■ AIM OF THE EXERCISE
Could you write out the data that follows, exactly and in full?

#### EXCERPTED RECORDS ####

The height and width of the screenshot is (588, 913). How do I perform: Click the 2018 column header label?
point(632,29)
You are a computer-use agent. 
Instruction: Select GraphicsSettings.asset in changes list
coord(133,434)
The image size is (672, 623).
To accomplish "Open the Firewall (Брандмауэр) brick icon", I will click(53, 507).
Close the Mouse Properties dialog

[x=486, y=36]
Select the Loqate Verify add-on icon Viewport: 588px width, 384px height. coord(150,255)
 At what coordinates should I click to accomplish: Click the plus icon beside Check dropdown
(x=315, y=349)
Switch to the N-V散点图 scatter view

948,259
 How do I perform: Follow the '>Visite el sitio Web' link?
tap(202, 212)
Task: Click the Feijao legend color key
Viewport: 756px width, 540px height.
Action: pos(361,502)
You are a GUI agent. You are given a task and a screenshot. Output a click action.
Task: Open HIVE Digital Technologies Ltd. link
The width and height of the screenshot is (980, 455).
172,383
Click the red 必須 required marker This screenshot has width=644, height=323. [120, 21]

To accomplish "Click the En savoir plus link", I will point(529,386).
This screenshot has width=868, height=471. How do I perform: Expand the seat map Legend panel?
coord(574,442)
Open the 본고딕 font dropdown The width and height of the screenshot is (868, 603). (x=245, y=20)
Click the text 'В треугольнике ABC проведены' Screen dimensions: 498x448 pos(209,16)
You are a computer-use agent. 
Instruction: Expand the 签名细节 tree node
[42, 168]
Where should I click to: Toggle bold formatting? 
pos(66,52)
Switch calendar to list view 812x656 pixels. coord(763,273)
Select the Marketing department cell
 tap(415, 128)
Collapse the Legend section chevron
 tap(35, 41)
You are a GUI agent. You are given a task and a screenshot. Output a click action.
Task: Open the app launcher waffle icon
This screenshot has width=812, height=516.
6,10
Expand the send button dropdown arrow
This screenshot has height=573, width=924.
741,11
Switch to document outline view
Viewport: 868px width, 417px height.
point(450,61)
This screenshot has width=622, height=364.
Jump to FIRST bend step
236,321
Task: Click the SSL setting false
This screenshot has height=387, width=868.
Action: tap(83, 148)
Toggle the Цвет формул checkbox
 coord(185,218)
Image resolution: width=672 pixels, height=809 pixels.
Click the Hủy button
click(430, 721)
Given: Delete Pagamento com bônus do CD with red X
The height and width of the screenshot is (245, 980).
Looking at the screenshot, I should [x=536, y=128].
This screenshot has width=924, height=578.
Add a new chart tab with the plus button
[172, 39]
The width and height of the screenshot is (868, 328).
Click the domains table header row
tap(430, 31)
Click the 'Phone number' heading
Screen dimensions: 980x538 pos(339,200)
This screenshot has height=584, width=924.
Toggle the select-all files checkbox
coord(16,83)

####

■ WRITTEN SOLUTION
The height and width of the screenshot is (588, 913). How do I perform: Click the 2018 column header label?
point(632,29)
You are a computer-use agent. 
Instruction: Select GraphicsSettings.asset in changes list
coord(133,434)
The image size is (672, 623).
To accomplish "Open the Firewall (Брандмауэр) brick icon", I will click(53, 507).
Close the Mouse Properties dialog

[x=486, y=36]
Select the Loqate Verify add-on icon Viewport: 588px width, 384px height. coord(150,255)
 At what coordinates should I click to accomplish: Click the plus icon beside Check dropdown
(x=315, y=349)
Switch to the N-V散点图 scatter view

948,259
 How do I perform: Follow the '>Visite el sitio Web' link?
tap(202, 212)
Task: Click the Feijao legend color key
Viewport: 756px width, 540px height.
Action: pos(361,502)
You are a GUI agent. You are given a task and a screenshot. Output a click action.
Task: Open HIVE Digital Technologies Ltd. link
The width and height of the screenshot is (980, 455).
172,383
Click the red 必須 required marker This screenshot has width=644, height=323. [120, 21]

To accomplish "Click the En savoir plus link", I will point(529,386).
This screenshot has width=868, height=471. How do I perform: Expand the seat map Legend panel?
coord(574,442)
Open the 본고딕 font dropdown The width and height of the screenshot is (868, 603). (x=245, y=20)
Click the text 'В треугольнике ABC проведены' Screen dimensions: 498x448 pos(209,16)
You are a computer-use agent. 
Instruction: Expand the 签名细节 tree node
[42, 168]
Where should I click to: Toggle bold formatting? 
pos(66,52)
Switch calendar to list view 812x656 pixels. coord(763,273)
Select the Marketing department cell
 tap(415, 128)
Collapse the Legend section chevron
 tap(35, 41)
You are a GUI agent. You are given a task and a screenshot. Output a click action.
Task: Open the app launcher waffle icon
This screenshot has width=812, height=516.
6,10
Expand the send button dropdown arrow
This screenshot has height=573, width=924.
741,11
Switch to document outline view
Viewport: 868px width, 417px height.
point(450,61)
This screenshot has width=622, height=364.
Jump to FIRST bend step
236,321
Task: Click the SSL setting false
This screenshot has height=387, width=868.
Action: tap(83, 148)
Toggle the Цвет формул checkbox
 coord(185,218)
Image resolution: width=672 pixels, height=809 pixels.
Click the Hủy button
click(430, 721)
Given: Delete Pagamento com bônus do CD with red X
The height and width of the screenshot is (245, 980).
Looking at the screenshot, I should [x=536, y=128].
This screenshot has width=924, height=578.
Add a new chart tab with the plus button
[172, 39]
The width and height of the screenshot is (868, 328).
Click the domains table header row
tap(430, 31)
Click the 'Phone number' heading
Screen dimensions: 980x538 pos(339,200)
This screenshot has height=584, width=924.
Toggle the select-all files checkbox
coord(16,83)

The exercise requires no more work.